Replication-dependent histone mRNAs end in a highly
conserved 26-nt stem-loop structure. The stem-loop binding
protein (SLBP), an evolutionarily conserved protein with
no known homologs, interacts with the stem-loop in both
the nucleus and cytoplasm and mediates nuclear-cytoplasmic
transport as well as 3′-end processing of the pre-mRNA
by the U7 snRNP. Here, we examined the affinity and specificity
of the SLBP–RNA interaction. Nitrocellulose filter-binding
experiments showed that the apparent equilibrium dissociation
constant (Kd) between purified SLBP
and the stem-loop RNA is 1.5 nM. Binding studies with a
series of stem-loop variants demonstrated that conserved
residues in the stem and loop, as well as the 5′
and 3′ flanking regions, are required for efficient
protein recognition. Deletion analysis showed that 3 nt
5′ of the stem and 1 nt 3′ of the stem contribute
to the binding energy.

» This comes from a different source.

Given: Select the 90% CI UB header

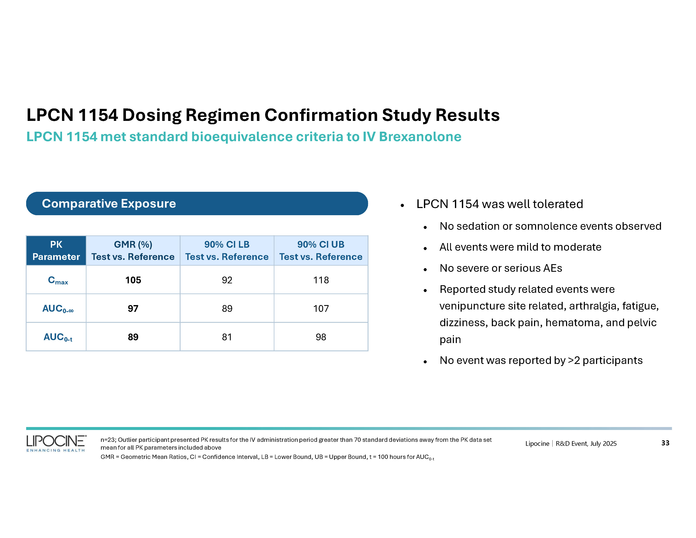Looking at the screenshot, I should coord(321,251).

These data reveal that the high affinity
complex between SLBP and the RNA involves sequence-specific
contacts to the loop and the top of the stem, as well the base
of the stem and its immediate flanking sequences. Together,
these results suggest a novel mode of protein–RNA
recognition that forms the core of a ribonucleoprotein
complex central to the regulation of histone gene expression.